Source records
-- -- --

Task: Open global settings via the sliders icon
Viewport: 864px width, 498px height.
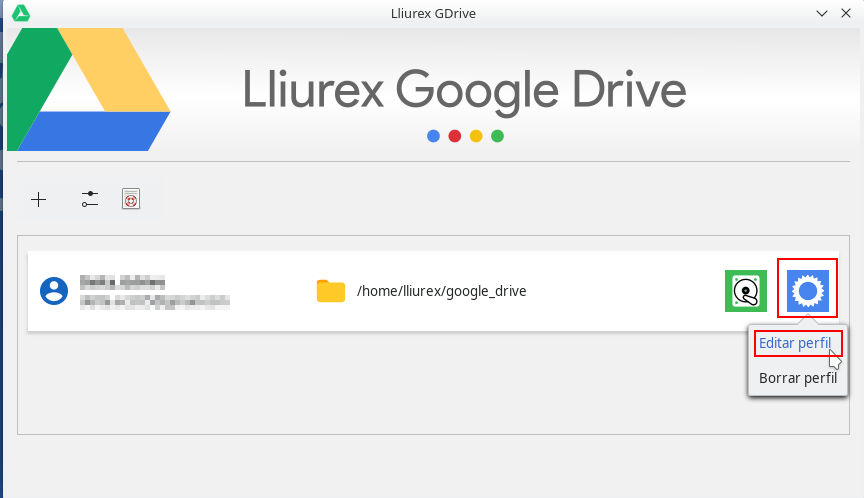Action: pos(90,200)
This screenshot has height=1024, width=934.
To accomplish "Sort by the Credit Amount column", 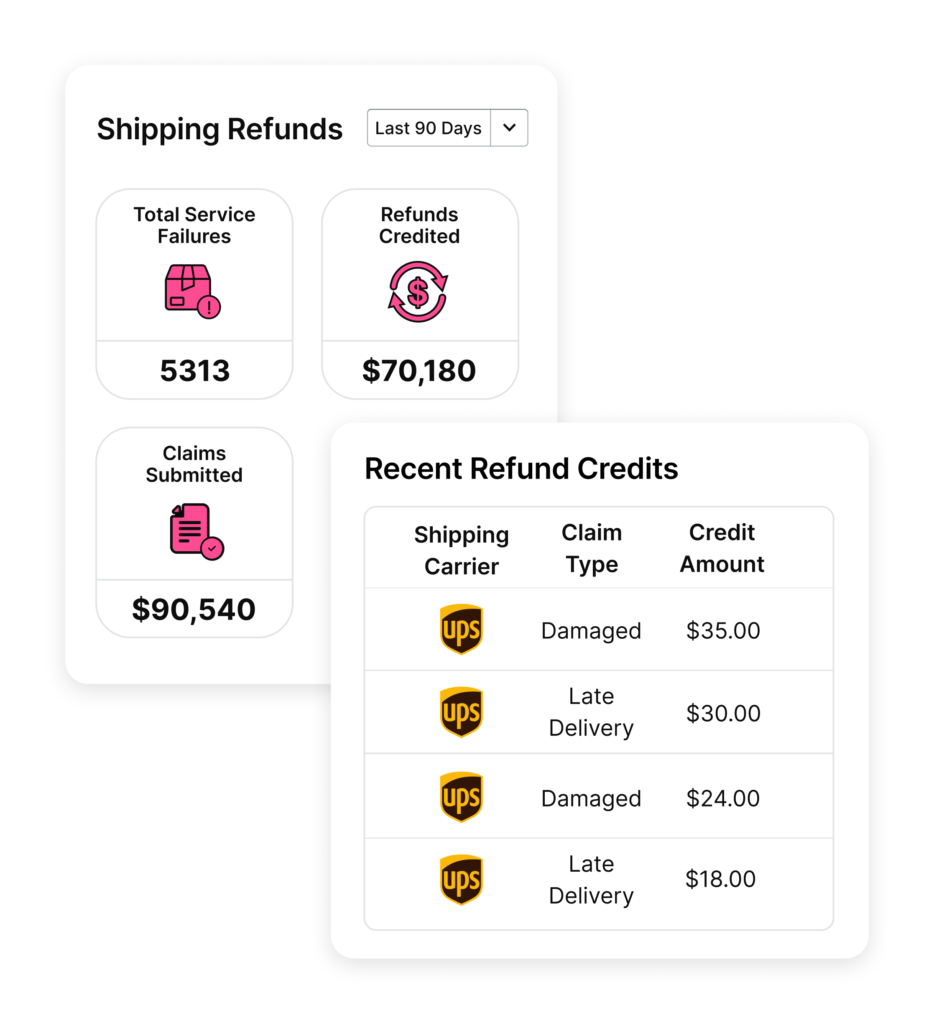I will [x=721, y=548].
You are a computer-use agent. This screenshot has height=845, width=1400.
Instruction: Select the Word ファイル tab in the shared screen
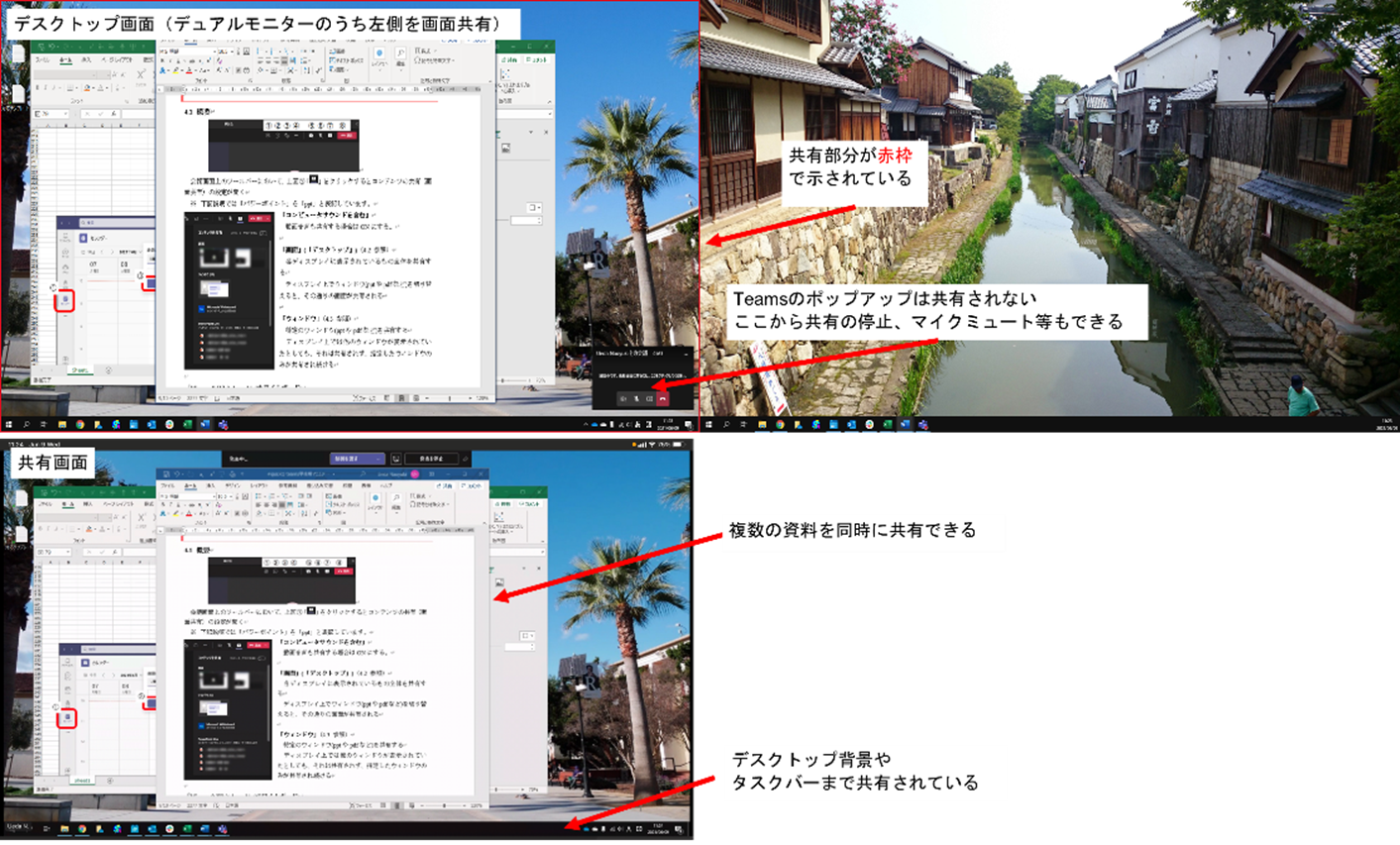pos(168,485)
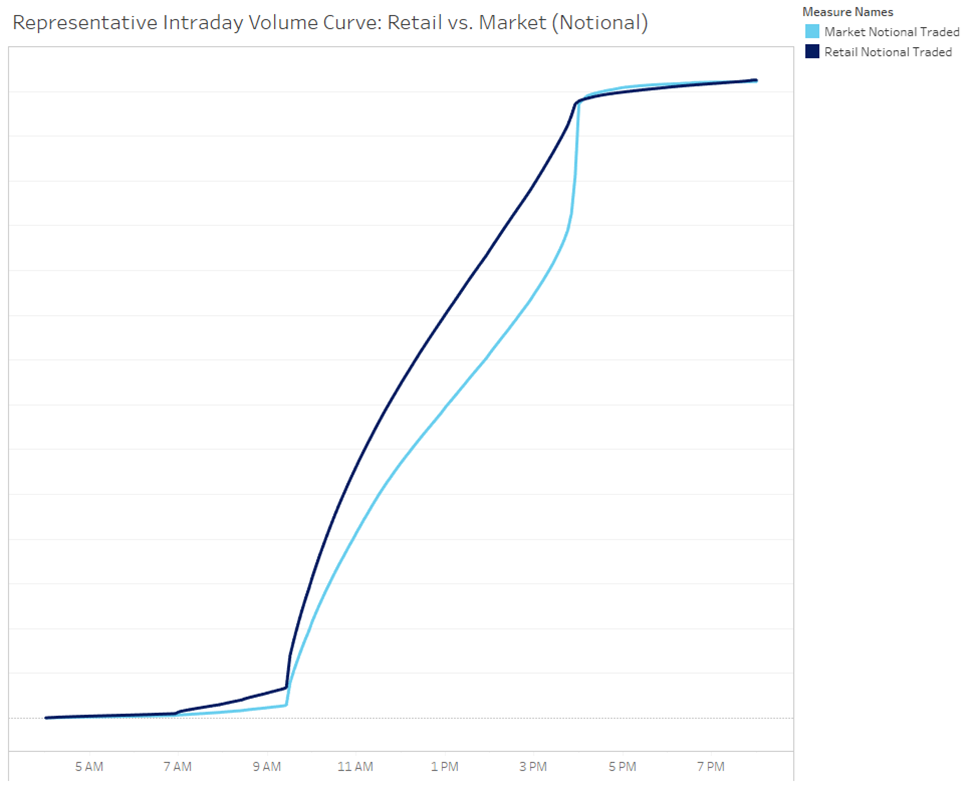The image size is (967, 788).
Task: Select the 7 PM axis tick label
Action: pyautogui.click(x=710, y=767)
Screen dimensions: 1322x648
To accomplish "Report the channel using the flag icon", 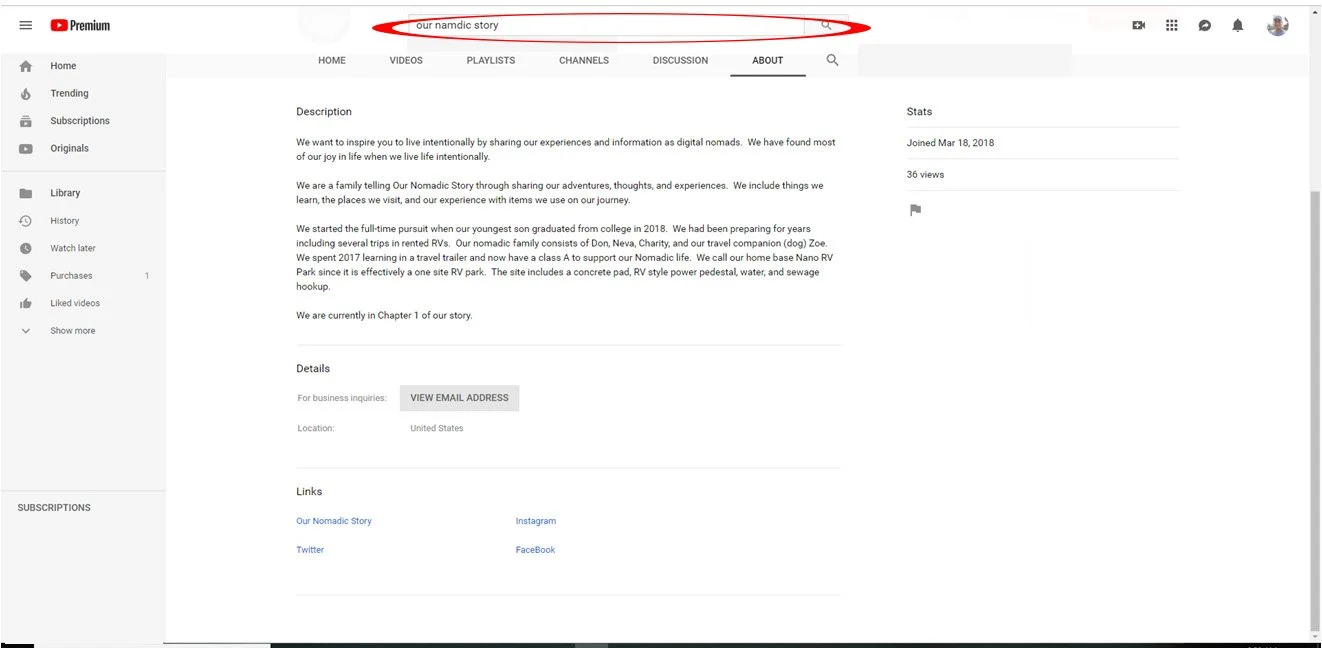I will point(914,210).
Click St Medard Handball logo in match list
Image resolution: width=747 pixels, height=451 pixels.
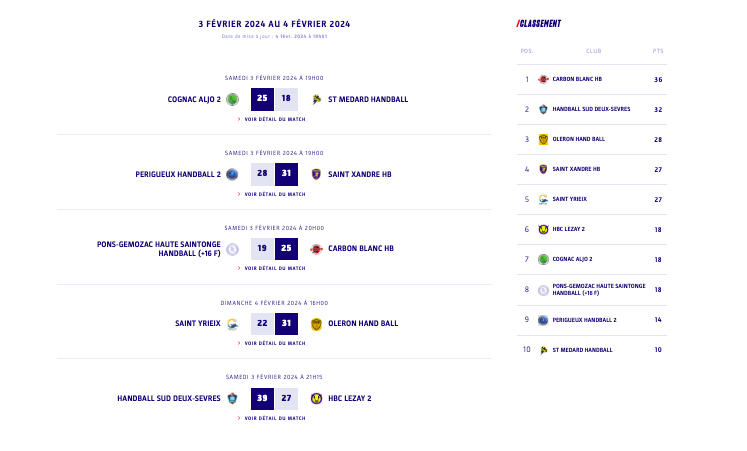[x=317, y=99]
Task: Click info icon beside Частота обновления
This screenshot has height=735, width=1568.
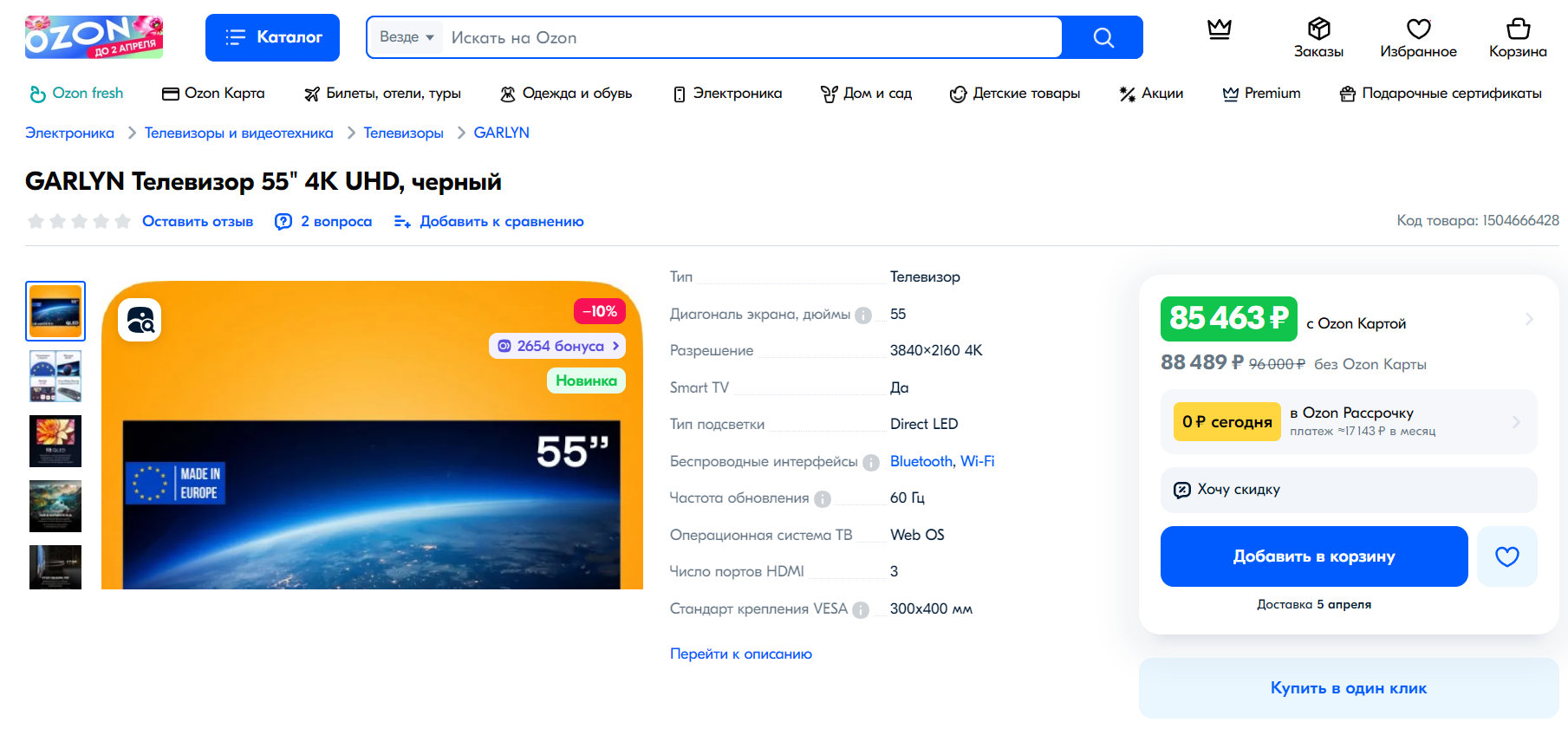Action: click(823, 499)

-- -- --

GIVEN EXERCISE: Find each line in the material above that contains the word "screenshot", and copy those lines in full.

EXERCISE RESPONSE:
This screenshot has height=1024, width=934.
You are a computer-use agent. This screenshot has height=845, width=1400.
This screenshot has height=735, width=1568.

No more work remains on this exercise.